Sunday, December 28, 2008

Being Frank About Warren

Frank Rich has a good column on the Warren affair. He annoyingly cites the canard about Obama dissing Clinton as "likable enough", but other than that I think he pretty much nails it. He includes a good quote from the always quotable Barney Frank as well:
Much more to the point is the astute criticism leveled by the gay Democratic congressman Barney Frank, who, in dissenting from the Warren choice, said of Obama, “I think he overestimates his ability to get people to put aside fundamental differences.” That’s a polite way of describing the Obama cockiness. It will take more than the force of the new president’s personality and eloquence to turn our nation into the United States of America he and we all want it to be.

Obama may not only overestimate his ability to bridge some of our fundamental differences but also underestimate how persistent some of those differences are. The exhilaration of his decisive election victory and the deserved applause that has greeted his mostly glitch-free transition can’t entirely mask the tensions underneath. Before there is profound social change, there is always high anxiety.


Mike said...

The always quotable Barney Frank, huh? Here's a good Barney Frank quotation, from 2003 explaining why he (in his capacity as ranking Democrat on the Financial Services Committee )opposed subjecting Fannie Mae and Freddie Mac to regulation that would have determined whether they were adequately managing the risk of their expanding debt portfolios (from the NYT):

"These two entities -- Fannie Mae and Freddie Mac -- are not facing any kind of financial crisis.
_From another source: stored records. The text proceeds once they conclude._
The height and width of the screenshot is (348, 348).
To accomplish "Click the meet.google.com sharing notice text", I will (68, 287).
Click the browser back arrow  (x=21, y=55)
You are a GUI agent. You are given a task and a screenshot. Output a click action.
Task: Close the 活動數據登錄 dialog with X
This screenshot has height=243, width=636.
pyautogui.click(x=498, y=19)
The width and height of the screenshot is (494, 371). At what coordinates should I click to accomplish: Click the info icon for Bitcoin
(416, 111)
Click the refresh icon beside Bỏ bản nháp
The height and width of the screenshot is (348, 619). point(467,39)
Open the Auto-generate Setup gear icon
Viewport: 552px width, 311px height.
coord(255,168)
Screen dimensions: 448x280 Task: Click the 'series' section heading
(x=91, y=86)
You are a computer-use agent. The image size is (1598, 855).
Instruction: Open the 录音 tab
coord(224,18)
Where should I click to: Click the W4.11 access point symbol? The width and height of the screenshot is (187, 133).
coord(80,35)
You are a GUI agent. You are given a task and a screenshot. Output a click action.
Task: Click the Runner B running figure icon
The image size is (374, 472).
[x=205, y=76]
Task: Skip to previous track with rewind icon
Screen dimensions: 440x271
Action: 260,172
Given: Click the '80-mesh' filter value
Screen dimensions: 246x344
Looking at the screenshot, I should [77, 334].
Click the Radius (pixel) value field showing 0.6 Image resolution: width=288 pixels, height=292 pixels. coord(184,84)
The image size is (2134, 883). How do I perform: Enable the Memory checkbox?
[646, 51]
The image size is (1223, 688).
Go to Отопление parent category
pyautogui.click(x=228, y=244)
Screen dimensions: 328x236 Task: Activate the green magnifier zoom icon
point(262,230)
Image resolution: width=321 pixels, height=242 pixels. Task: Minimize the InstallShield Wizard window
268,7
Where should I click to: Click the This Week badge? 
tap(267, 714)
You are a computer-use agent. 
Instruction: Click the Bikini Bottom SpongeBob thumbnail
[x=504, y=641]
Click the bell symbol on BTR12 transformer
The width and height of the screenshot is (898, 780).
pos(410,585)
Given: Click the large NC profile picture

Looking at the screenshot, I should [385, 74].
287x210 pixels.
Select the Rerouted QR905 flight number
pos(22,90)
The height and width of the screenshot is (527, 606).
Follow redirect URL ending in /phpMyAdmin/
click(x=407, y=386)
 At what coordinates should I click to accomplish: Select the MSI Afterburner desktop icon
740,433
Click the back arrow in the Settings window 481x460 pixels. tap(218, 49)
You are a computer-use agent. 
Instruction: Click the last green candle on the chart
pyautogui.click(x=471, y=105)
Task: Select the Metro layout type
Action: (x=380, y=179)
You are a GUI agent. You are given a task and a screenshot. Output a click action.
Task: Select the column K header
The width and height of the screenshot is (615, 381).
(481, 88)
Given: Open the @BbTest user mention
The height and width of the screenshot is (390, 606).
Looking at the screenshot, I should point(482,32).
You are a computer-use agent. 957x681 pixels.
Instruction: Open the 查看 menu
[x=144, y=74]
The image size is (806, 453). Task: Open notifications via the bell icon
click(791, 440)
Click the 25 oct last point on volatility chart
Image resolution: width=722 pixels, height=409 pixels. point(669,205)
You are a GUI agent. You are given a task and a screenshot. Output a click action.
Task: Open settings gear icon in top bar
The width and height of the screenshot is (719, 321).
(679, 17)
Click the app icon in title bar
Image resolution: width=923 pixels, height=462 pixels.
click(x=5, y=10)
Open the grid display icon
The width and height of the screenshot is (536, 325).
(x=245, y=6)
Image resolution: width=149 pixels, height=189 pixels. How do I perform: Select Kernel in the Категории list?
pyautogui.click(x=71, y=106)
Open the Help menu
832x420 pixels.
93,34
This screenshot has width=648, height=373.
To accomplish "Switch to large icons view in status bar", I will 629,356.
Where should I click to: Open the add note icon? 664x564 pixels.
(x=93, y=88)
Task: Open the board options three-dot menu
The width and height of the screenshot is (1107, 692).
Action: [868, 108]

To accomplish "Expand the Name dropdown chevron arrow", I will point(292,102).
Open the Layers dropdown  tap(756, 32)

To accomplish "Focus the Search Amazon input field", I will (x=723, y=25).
The more people exaggerate these problems, the more pressure there is on these companies, the less we will see in terms of affordable housing."

Nice job, Barney. He should take his well-deserved seat next to Bush, Cheney, Greenspan, Bernanke, Paulson, Phil Gramm, Rubin, Geithner and the other notables at the "Responsible For This Mess We're In" table.

Smitty said...

Well, Warren did write a book that spent like 2 years on the best seller list and sold over 25 million copies. Plenty of people read and appreciate his message (yours truly not included).

Ultimately, I have to say that I too think Obama dropped the ball here. Frank's argument makes sense to me: you can only bridge certain gaps, and force of will and personality are not enough to make certain hurts better, regardless of how "reaching-out" thi particular pick is.